Clustering is the task of finding homogeneous subgroups within the data such that data points in each cluster are as similar as possible according to a similarity measure such as Euclidean-based distance.
It is the most common data analysis technique used to get knowledge about the structure of data.
Depending on the application specification the decision of similarity measure is taken.
Analysis of cluster is done on the basis of features where we see the subgroups of samples based on features or on the basis of the samples where we try to find the subgroup.
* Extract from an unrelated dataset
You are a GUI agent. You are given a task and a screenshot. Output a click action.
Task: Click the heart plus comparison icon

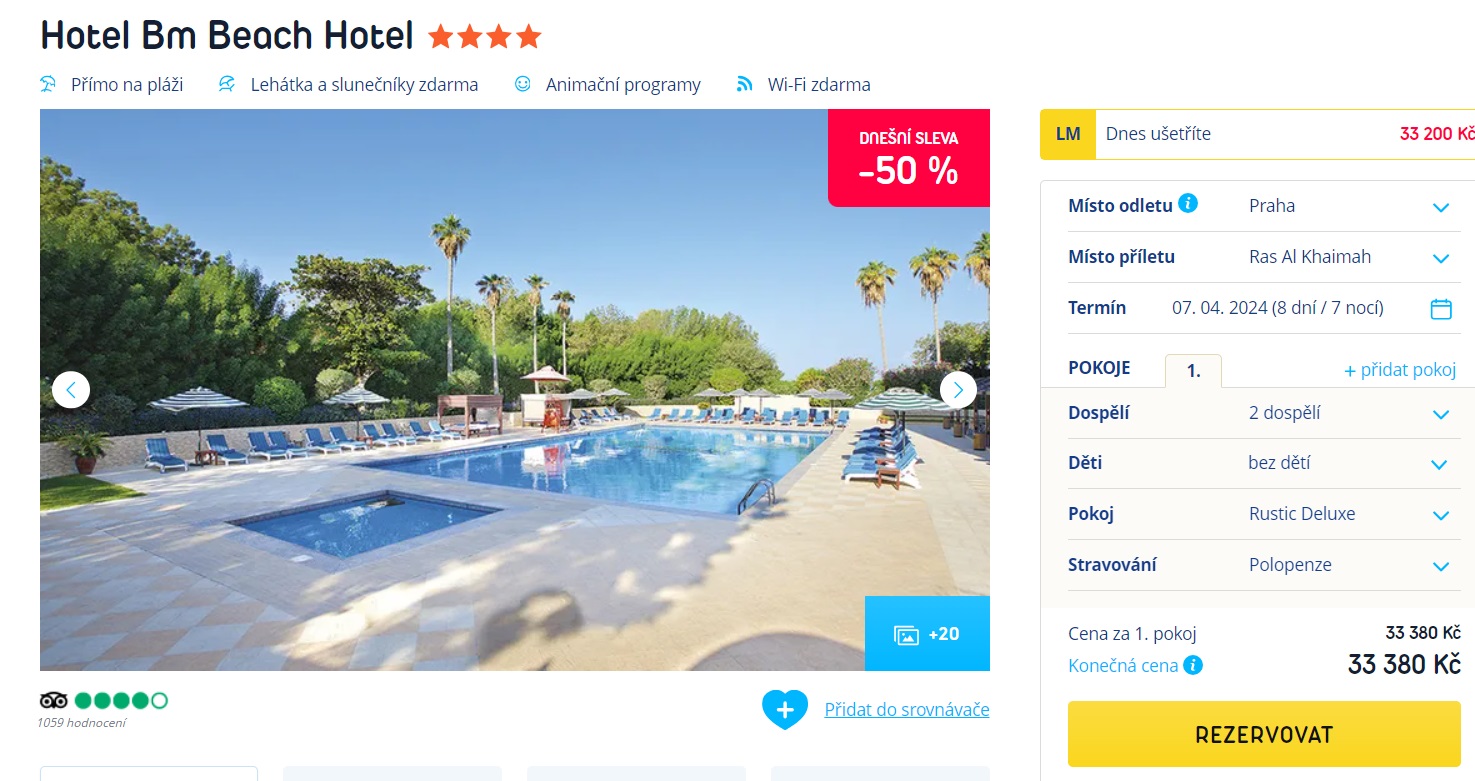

Example- Clustering is used in market segmentation
Clustering is considered as an unsupervised learning method.
In clustering, we try to find the structure of data by grouping the data points into distinct subgroups.
K-means algorithm’s simplicity is the reason behind using it the most.
- is an iterative algorithm that parts the dataset into K pre-defined distinct non-overlapping subgroups where each data belongs to only one group.
- makes intra-cluster data points as similar as possible while also keeping the clusters as different (far) as possible.
- assigns the data points to a cluster such that the sum of squared distances between data points and the centroid of cluster remains minimum.
- Less the variance within cluster, more the homogeneous the data points are within the same cluster.
Let’s dive K-Mean Algo’s working:
- Specify the number of clusters K.
- Initialize centroids by first shuffling the dataset and then randomly selecting K data points for the centroids without replacement.
- Keep iterating until there is no change to the centroids.
- Compute the sum of the squared distance between data points and all centroids.
- Assign each data point to the closet cluster (centroid)
- Compute the centroids for the clusters by taking the average of the all data points that belong to each cluster.
K-Means can typically be applied to data that has a smaller number of dimensions, is numeric, and is continuous. Think of a scenario in which you want to make groups of similar things from a randomly distributed collection of things; k-means is very suitable for such scenarios.
Use-case of K-Means Algorithm in Cyber Security
Cyber-profiling is the process of collecting data from individuals and groups to identify significant co-relations. The idea of cyber profiling is derived from criminal profiles, which provide information on the investigation division to classify the types of criminals who were at the crime scene.
This type of data mining helps find new patterns in the data and is also referred to as behavioral segmentation . The researchers use K-means clustering to group the number of websites visited to answer the question of which websites are the most popular. User profiling is done when Internet browsing data is married with user information. Note the data set does not have data on an individual computer level but rather on a network level.